Aujourd’hui, je vous propose une recette un peu particulière, et qui ne ressemble pas forcément à ce que je cuisine en général. La raison est que je l’ai réalisée il y a très longtemps! Au début de ce blog, j’avais tendance à tester toute nouvelle mode culinaire dont j’entendais parler, et la mode des push cakes avait attiré mon attention. Vous vous en souvenez?
 
   
 
Pour réaliser ces gâteaux, il faut disposer de moules assez spécifiques, les moules à push cakes. Il s’agit de tubes transparents avec un poussoir au fond, un peu comme les glaces de notre enfance. On mange donc ce qui dépasse du tube, et puis au fur et à mesure on appuie sur le poussoir pour faire sortir un peu plus de gâteau. Inutile de vous dire que ce n’est pas hyper classe!
 
 
Tout type de gâteau peut être décliné en push cake, à condition de le couper en morceaux assez petits pour rentrer dans les moules.
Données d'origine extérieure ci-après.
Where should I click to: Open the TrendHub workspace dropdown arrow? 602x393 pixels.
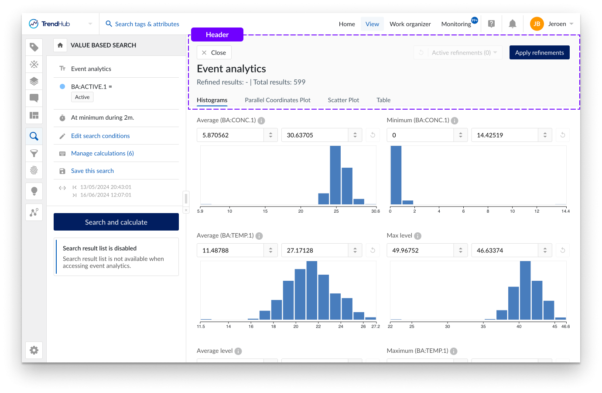(90, 24)
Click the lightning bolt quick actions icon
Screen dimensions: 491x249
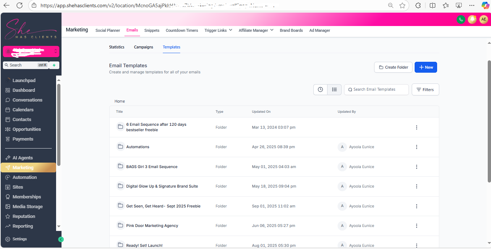[54, 65]
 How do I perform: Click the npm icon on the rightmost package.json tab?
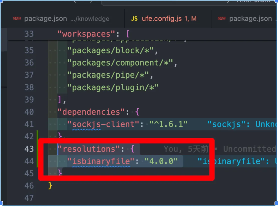(x=222, y=19)
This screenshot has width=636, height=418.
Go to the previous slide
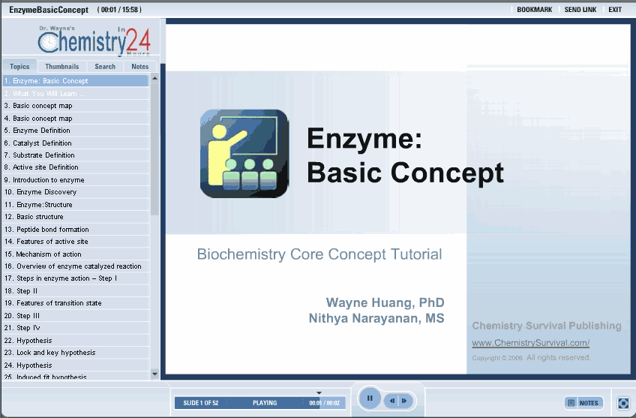(x=392, y=401)
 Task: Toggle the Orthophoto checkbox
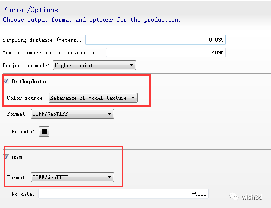click(6, 81)
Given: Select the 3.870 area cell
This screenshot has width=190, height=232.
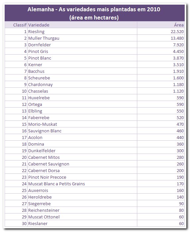Looking at the screenshot, I should point(161,58).
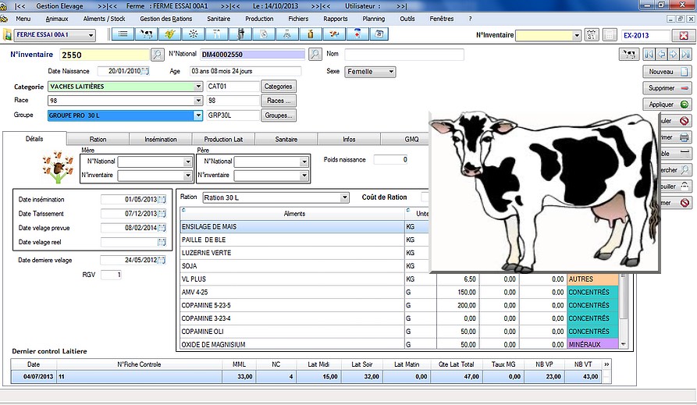The image size is (697, 405).
Task: Open the FERME ESSAI 00A1 farm selector
Action: 91,35
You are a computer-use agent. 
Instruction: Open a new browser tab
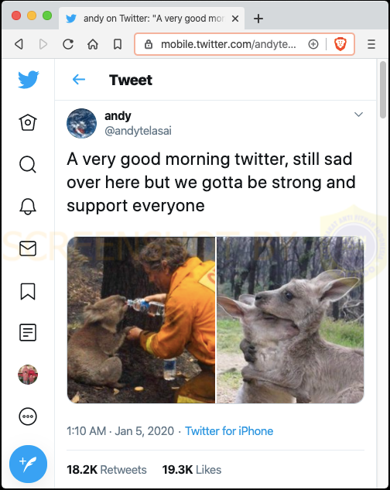pos(258,19)
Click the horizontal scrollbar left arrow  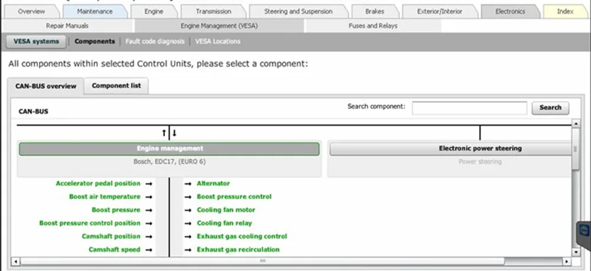point(15,261)
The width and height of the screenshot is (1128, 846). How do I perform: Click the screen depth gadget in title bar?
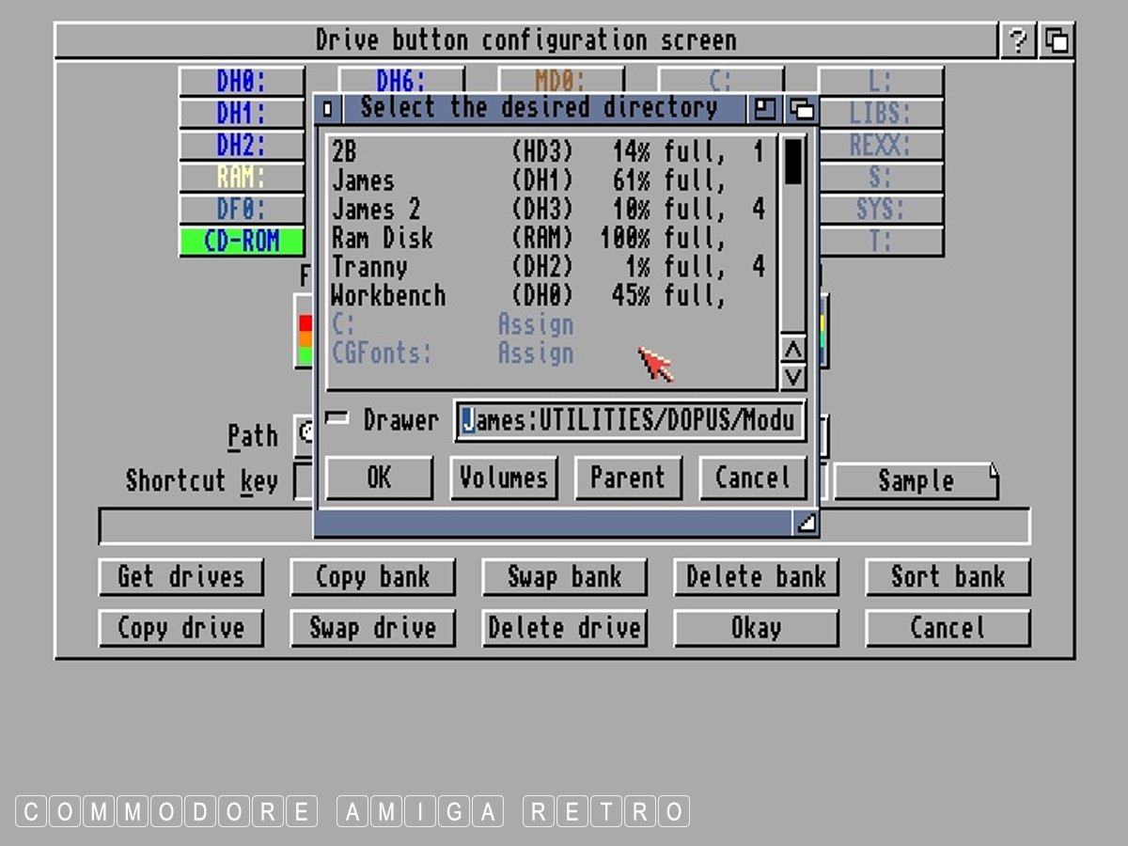[1058, 41]
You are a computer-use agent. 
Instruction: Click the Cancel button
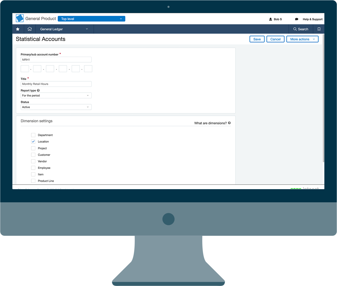pyautogui.click(x=275, y=39)
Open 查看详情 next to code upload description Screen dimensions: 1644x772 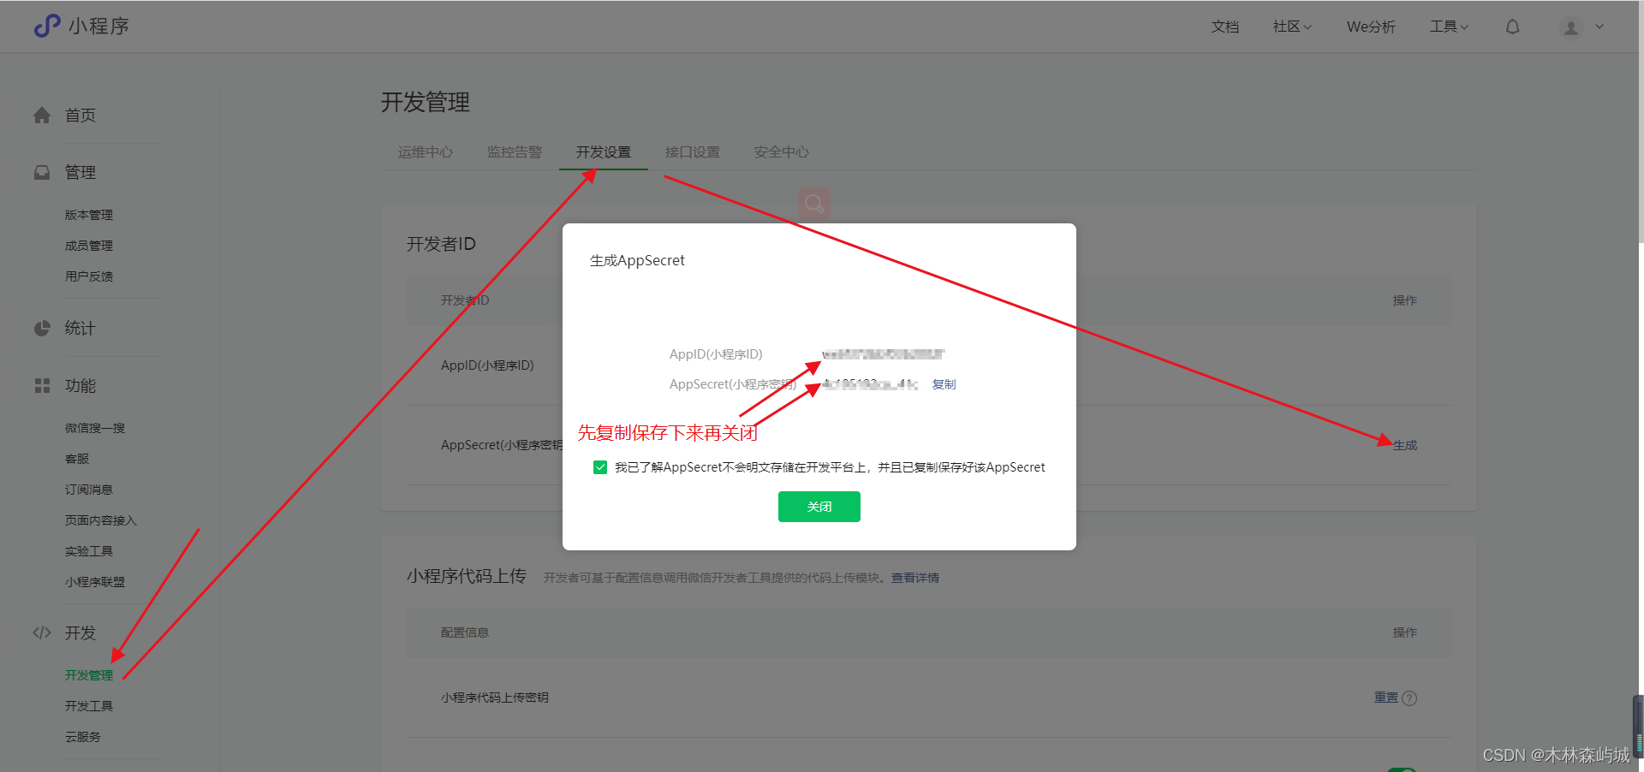click(914, 577)
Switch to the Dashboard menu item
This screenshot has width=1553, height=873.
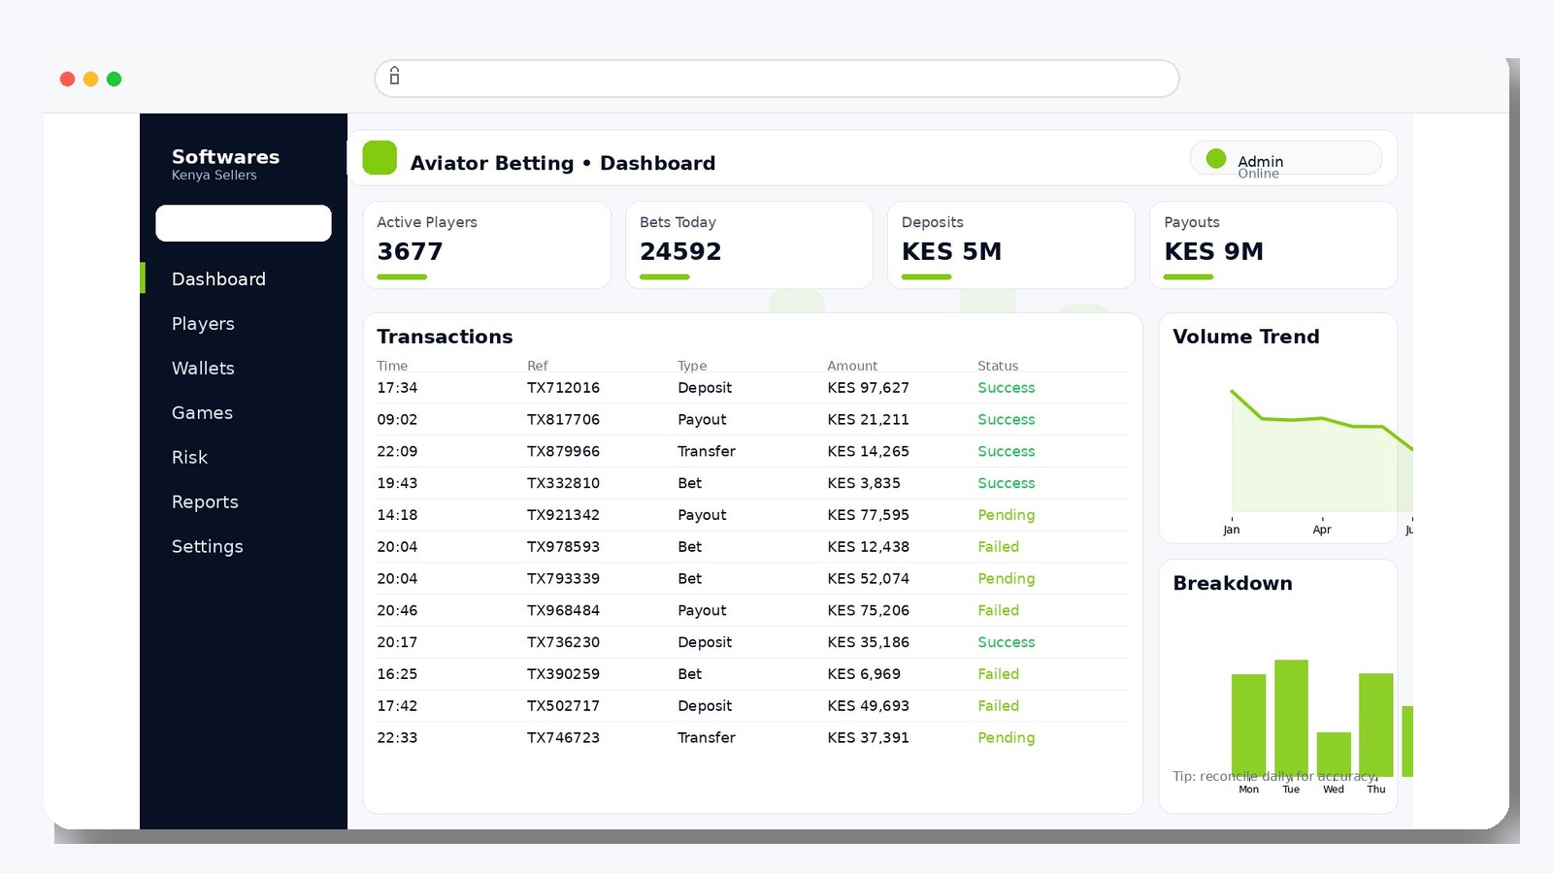pos(218,278)
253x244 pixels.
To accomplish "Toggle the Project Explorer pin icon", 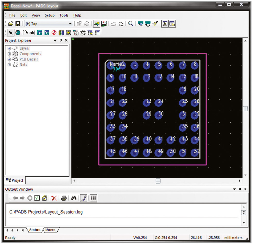I will tap(61, 40).
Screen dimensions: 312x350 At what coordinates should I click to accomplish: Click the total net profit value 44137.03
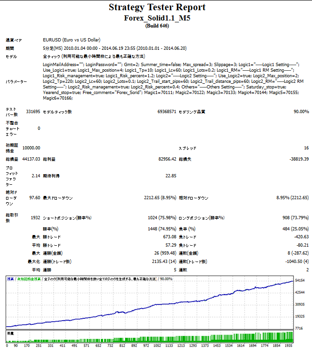click(31, 159)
Les gâteaux avec plusieurs épaisseurs sont les plus appréciés, car on voyait bien les couches à travers le moule, c’est plutôt joli.
 
 
 
Aujourd’hui, je trouve ça un peu désuet. Je ne suis plus fan de ce genre de gadgets en pastique qu’on entasse dans ses placards et qu’on n’utilise presque jamais, mais je pense qu’on peut facilement décliner cette recette dans un joli verre ou un ramequin.
 
La base de ce gâteau est la sachertorte, un gâteau allemand qui avait été rendu (à nouveau) célèbre via l’émission le meilleur pâtissier il me semble, il y a de ça… Pfiou, des années! C’est un gâteau au chocolat et aux abricots classique et très joli, indémodable.
 
Pour la chantilly, la recette ci-dessous va vous en donner beaucoup trop, mais c’est difficile de monter une chantilly avec une petite quantité je trouve, le batteur n’arrive pas à faire son travail. Si vous voulez gagner du temps, utilisez une chantilly toute faite et saupoudrez l’ensemble d’une pincée de cacao.
 
Au niveau du goût, ce push cake était délicieux, c’est ce qui m’a motivée à vous partager cette recette.
Si vous avez ces moules en stock ou envie de décliner cette recette dans un autre contenant, n’hésitez pas. Sinon, n’investissez pas dans ce gadget et régalez-vous d’une sachertorte entière!